- _Task instructions_
Answer these from the federal budget primer:
(a) On what date does the federal fiscal year begin?
(b) Which office prepares the President's budget?
(c) Under what two scenarios does the CBO report give its projections?

- _Text under study_
····················

The federal budget has been in the news more than usual lately. Congress early in 2013 postponed a 2 percent across-the-board cut in Medicare payments, 8 percent cuts for certain domestic spending, and 10 percent cuts in non-military personnel defense spending, using a measure called sequestration. But the deadline to avoid sequestration returns again in March, and the federal government is scheduled to hit its debt limit, or debt ceiling, in May.
Despite its recent notoriety, the federal budget remains an obscure, esoteric issue with many technicalities and terms. This post is a quick primer on federal budget processes, terms, and components.
Federal Budget and Appropriations Process:
The first thing to know is that the federal budget does not spend any money or raise any taxes. It is primarily a guide, establishing spending ceilings and revenue floors for Congress to follow in passing separate appropriations and revenue legislation. The budget is a resolution, not a law, so the President does not sign it.
Here is a basic timeline for the budget and appropriations process:
1) President Submits Budget to Congress
Each year, in the first or second week of February, the president submits to Congress his proposed budget for the following fiscal year. The federal fiscal year begins October 1, unlike many state fiscal years, which begin July 1. The President’s Office of Management and Budget (OMB) prepares the budget, and Congress can follow the President’s budget as much or as little as it likes.
2) CBO Economic and Budget Outlook
Around the time the President submits his budget, the Congressional Budget Office (CBO) publishes its estimates for the U.S. economic and budget outlook. The report includes 10-year projections for unemployment, federal spending and revenue, and budget deficits or surpluses under two scenarios: a baseline scenario and an alternative fiscal scenario.

····················

- _Extracted data_
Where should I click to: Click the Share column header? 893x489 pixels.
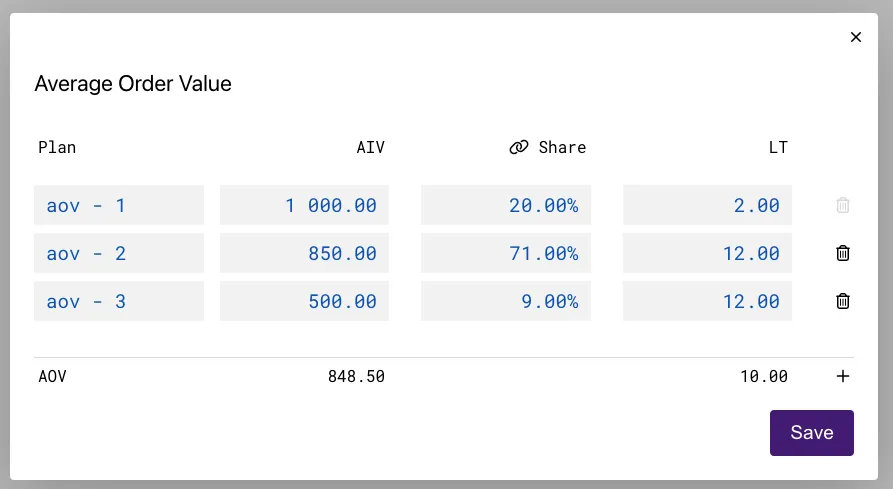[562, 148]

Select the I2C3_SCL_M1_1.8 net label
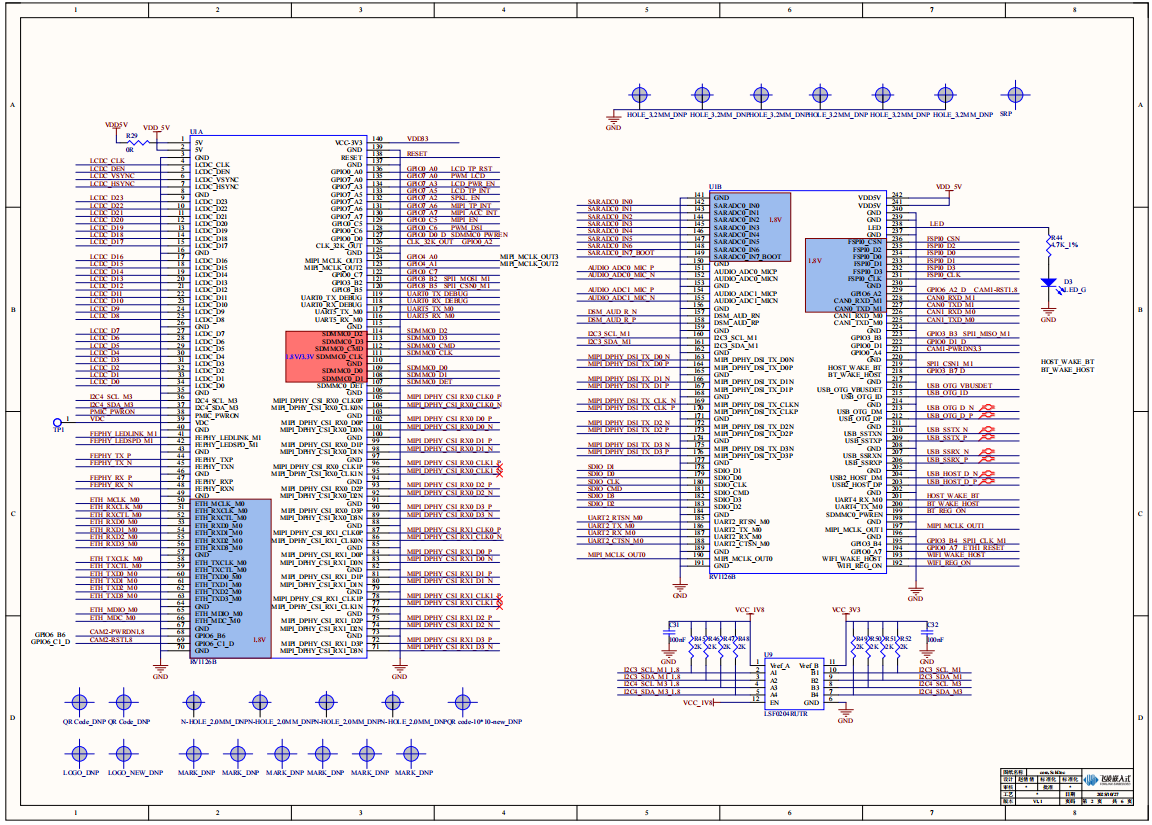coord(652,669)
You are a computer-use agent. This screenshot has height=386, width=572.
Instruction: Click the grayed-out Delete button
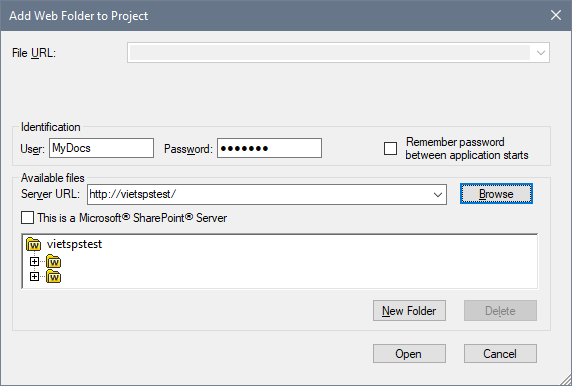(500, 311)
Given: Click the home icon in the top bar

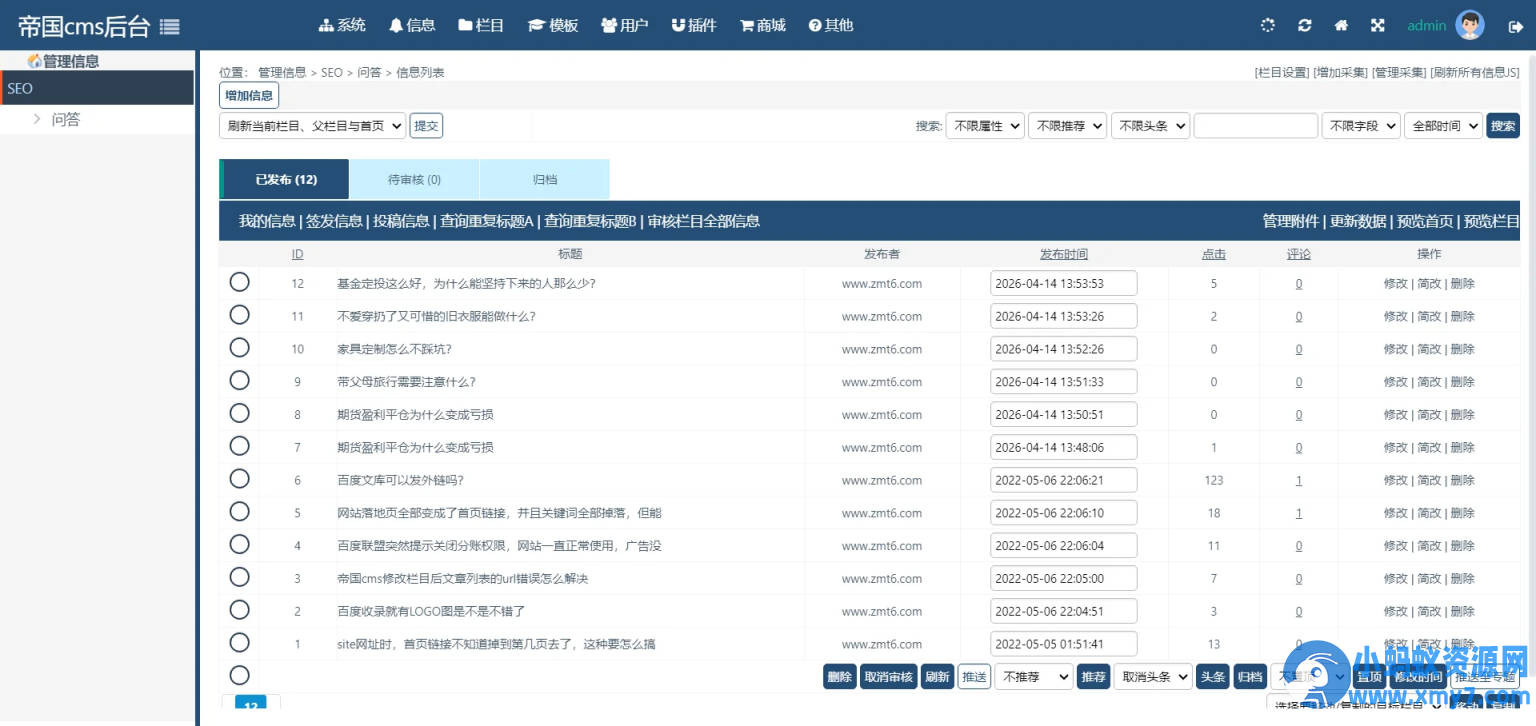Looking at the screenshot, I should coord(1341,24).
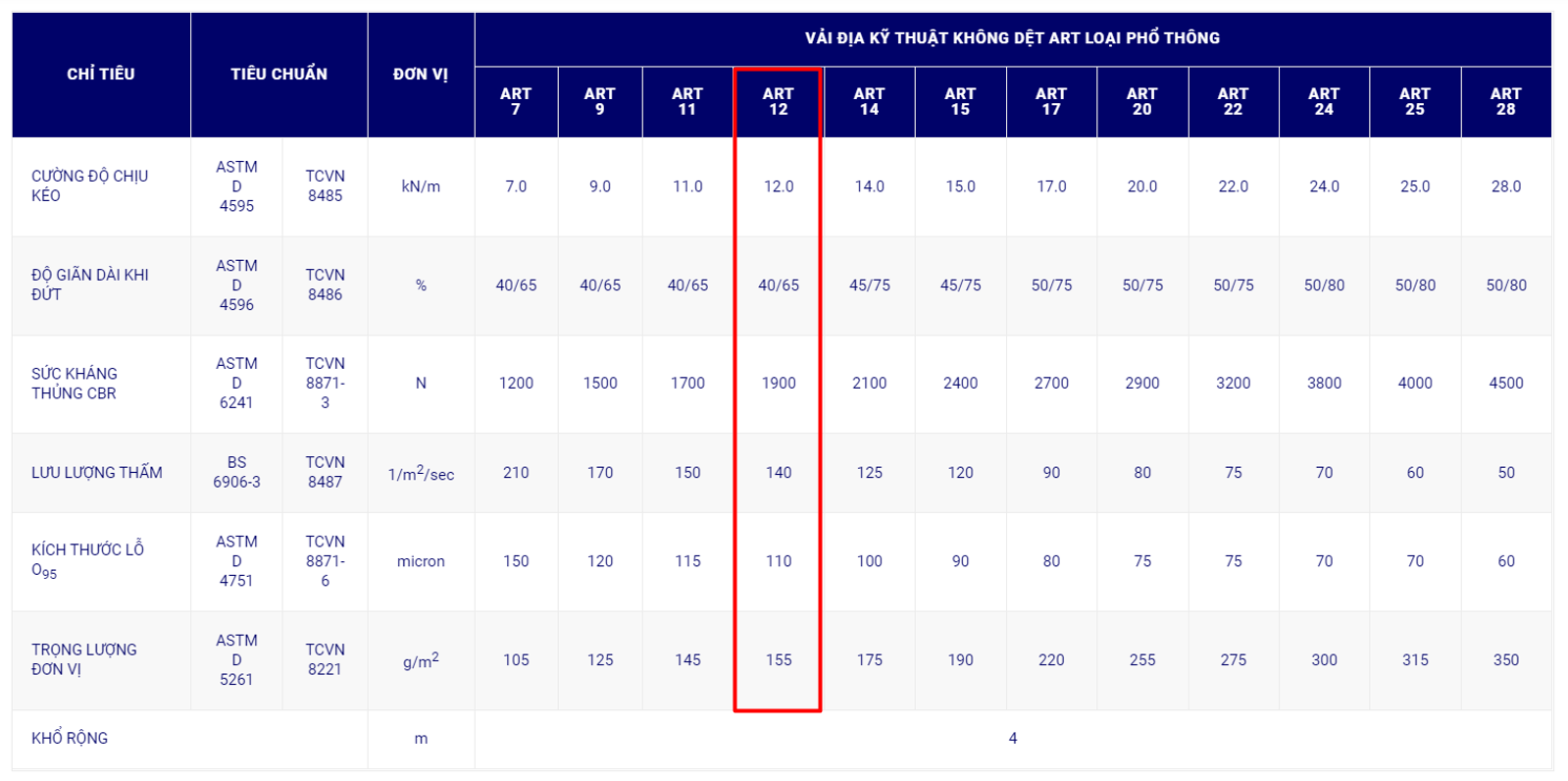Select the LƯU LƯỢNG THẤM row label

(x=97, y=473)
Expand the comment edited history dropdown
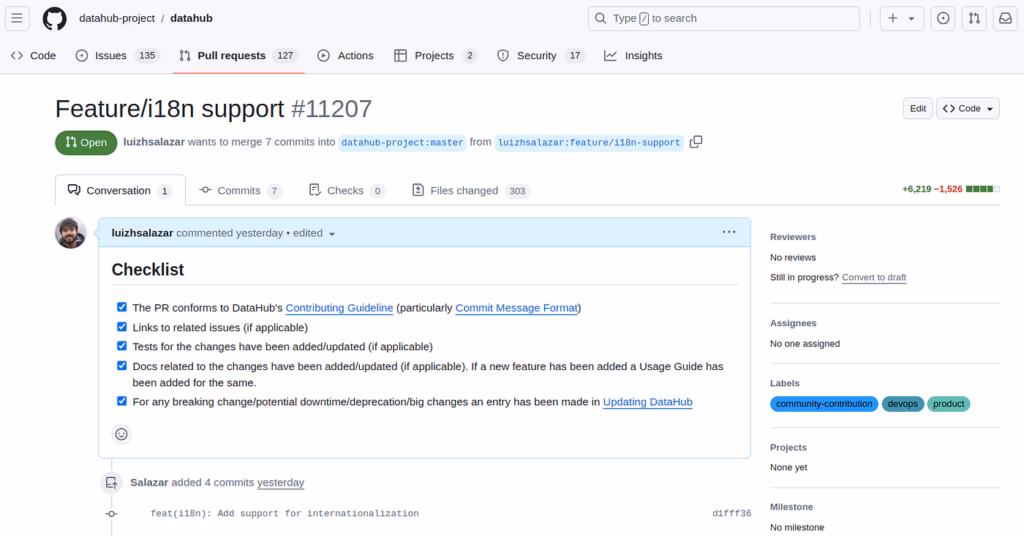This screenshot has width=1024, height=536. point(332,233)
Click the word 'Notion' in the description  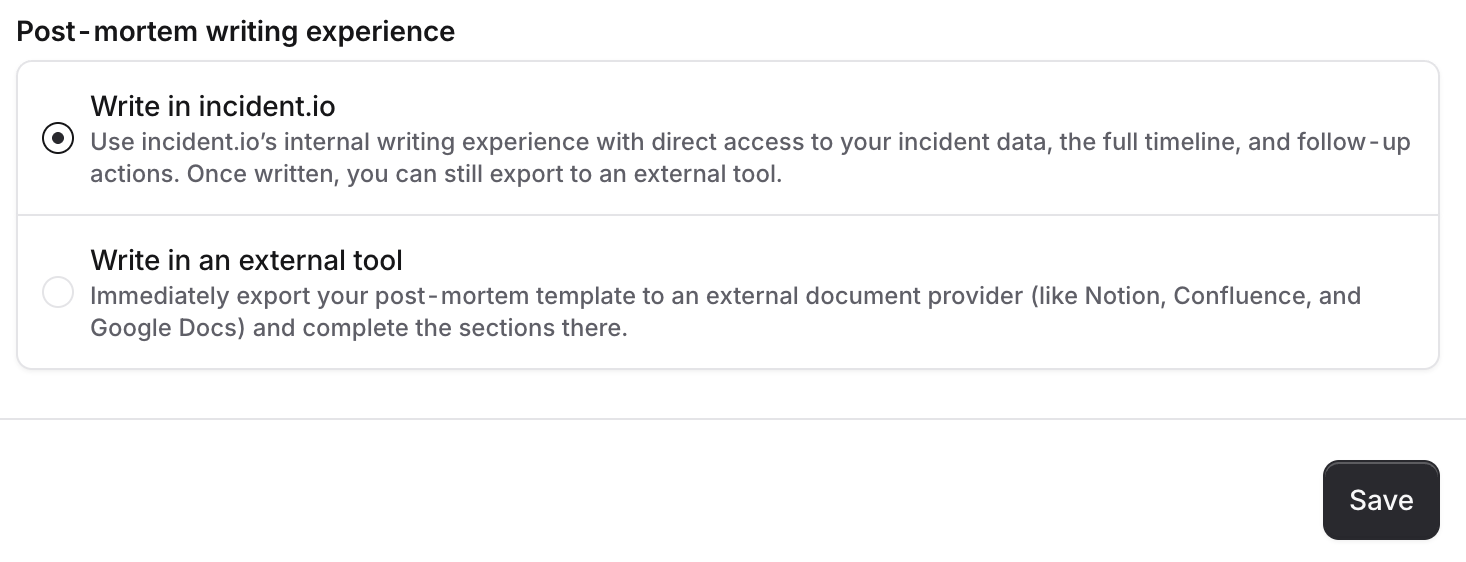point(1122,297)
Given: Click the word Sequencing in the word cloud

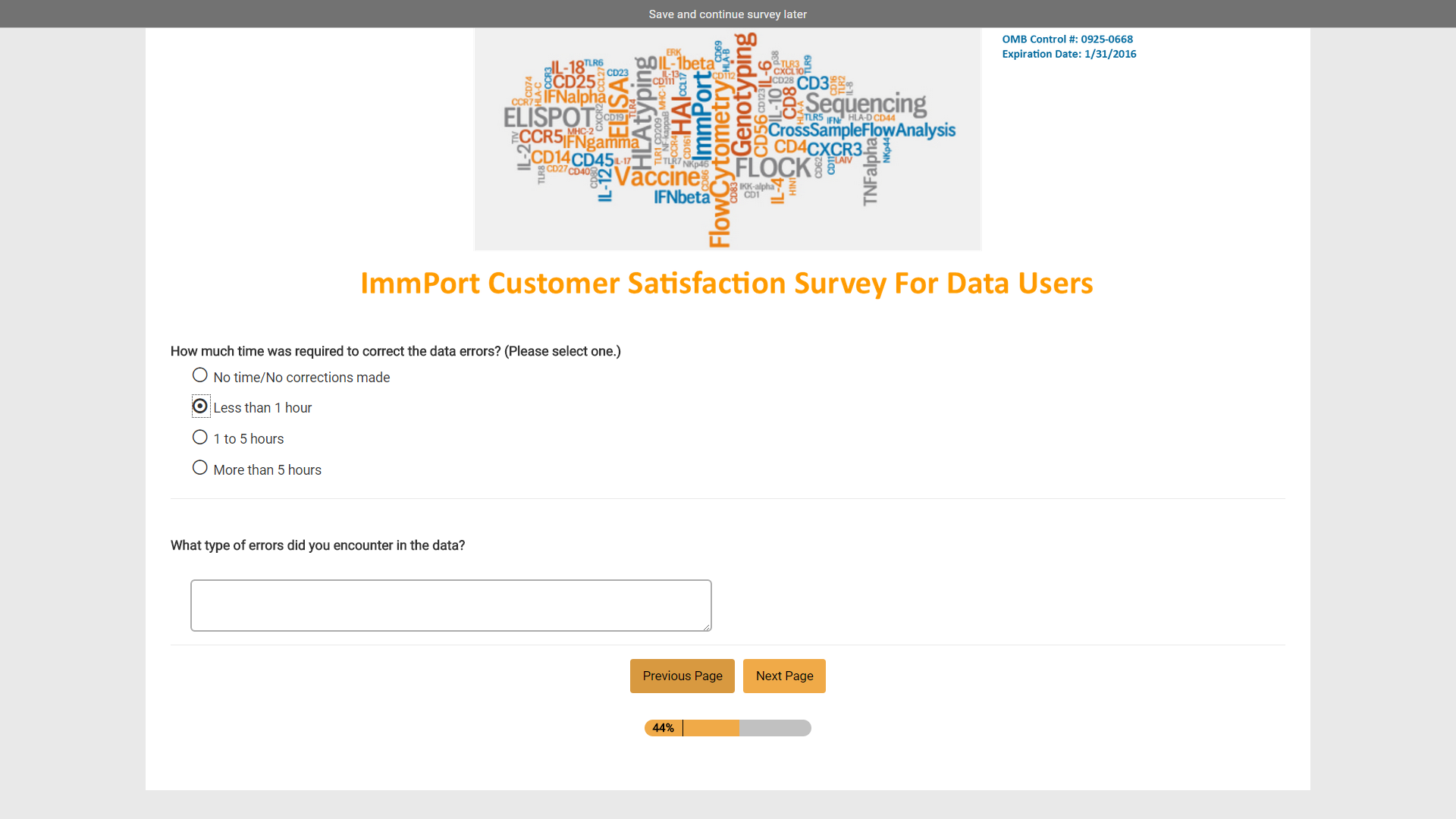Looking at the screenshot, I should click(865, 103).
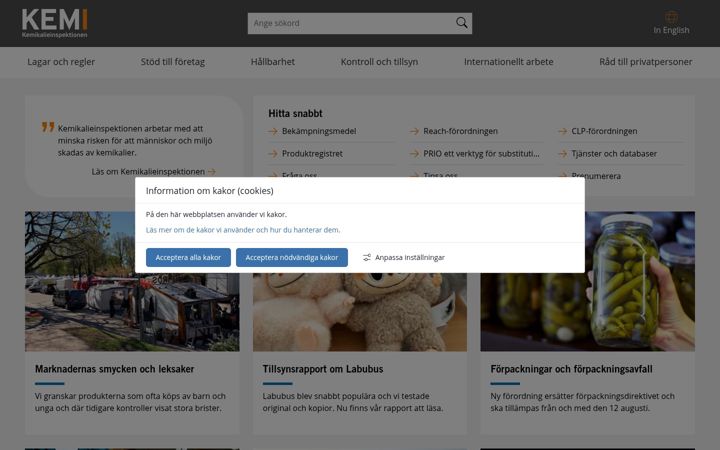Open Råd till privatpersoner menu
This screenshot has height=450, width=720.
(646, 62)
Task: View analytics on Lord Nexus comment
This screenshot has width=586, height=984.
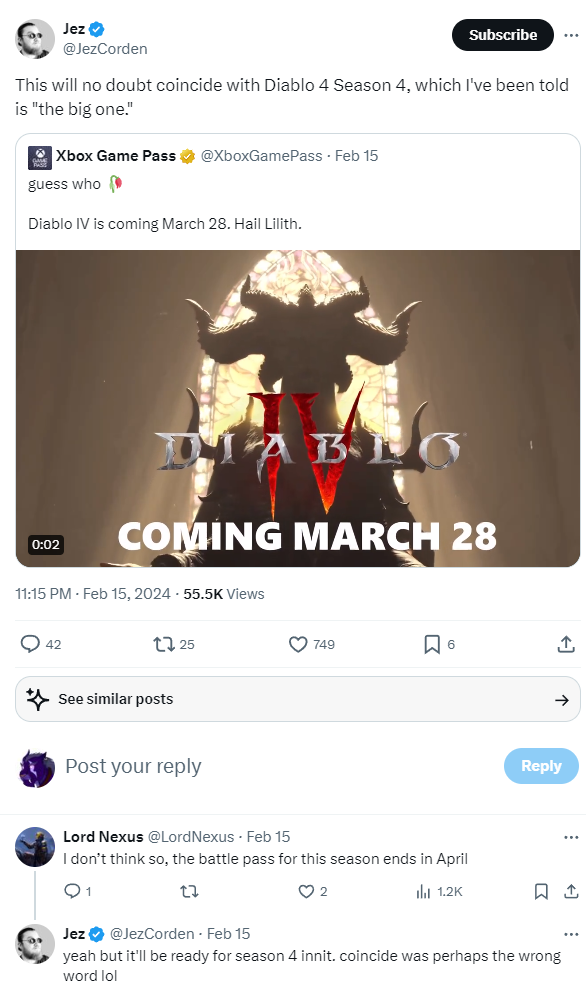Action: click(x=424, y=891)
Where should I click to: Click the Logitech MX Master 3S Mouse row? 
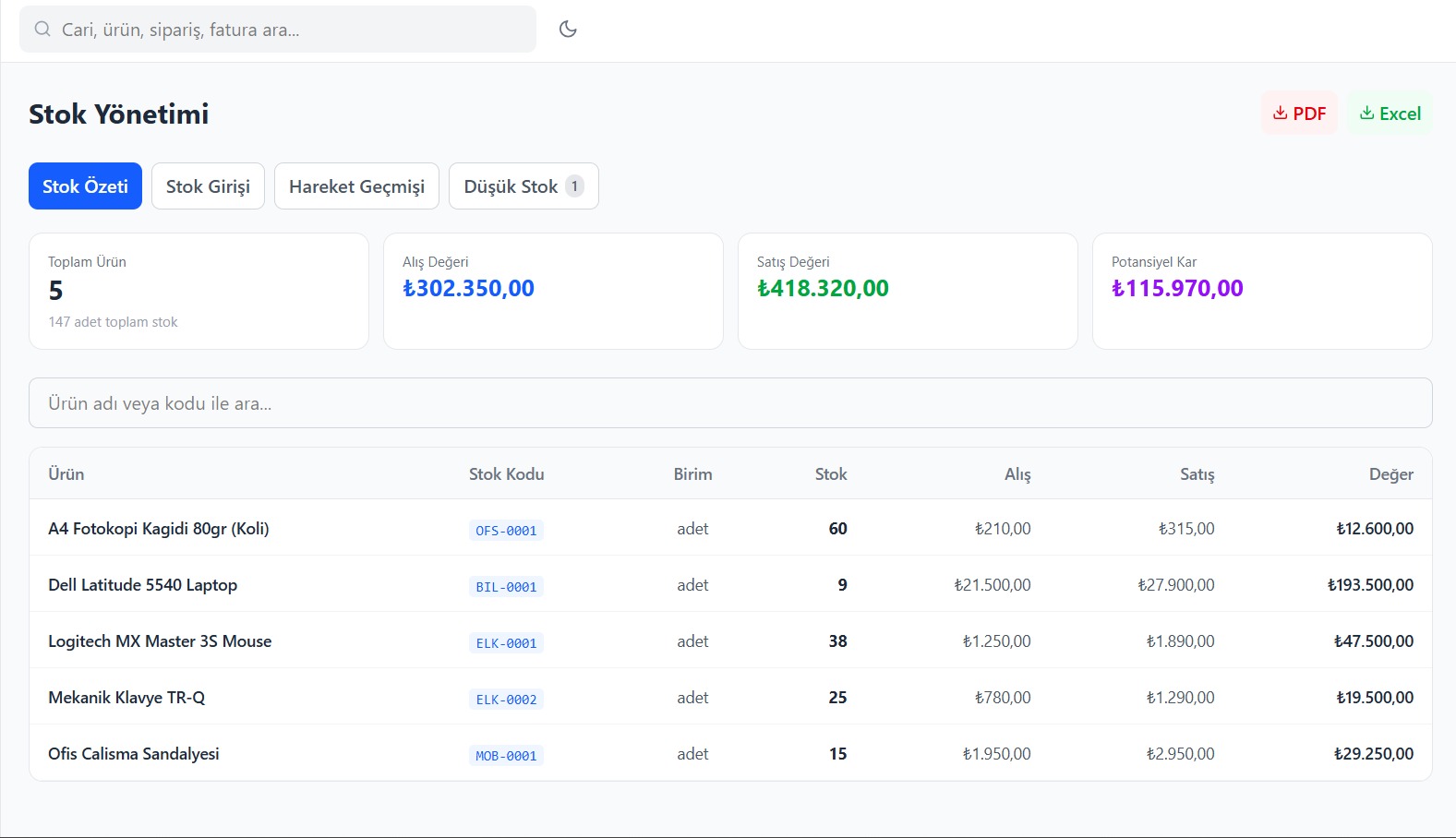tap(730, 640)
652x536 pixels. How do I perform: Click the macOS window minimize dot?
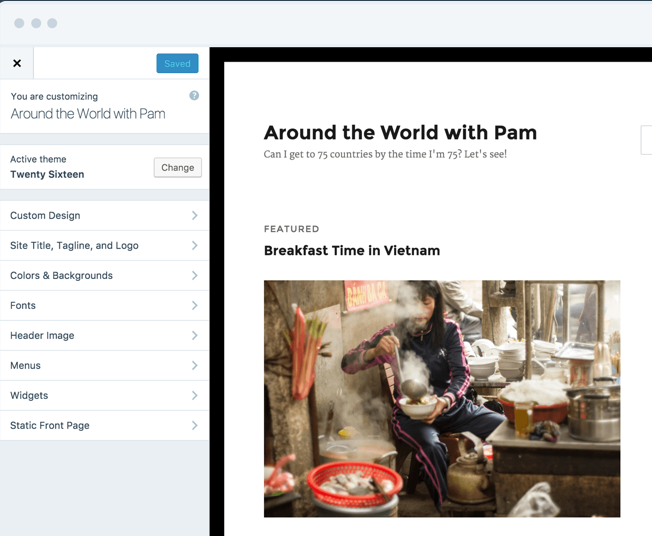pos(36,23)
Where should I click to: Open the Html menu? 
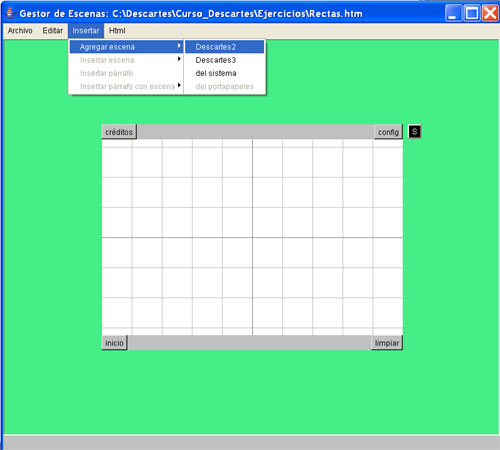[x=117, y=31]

····················

- _Response below_
(a) October 1
(b) The President's Office of Management and Budget (OMB)
(c) A baseline scenario and an alternative fiscal scenario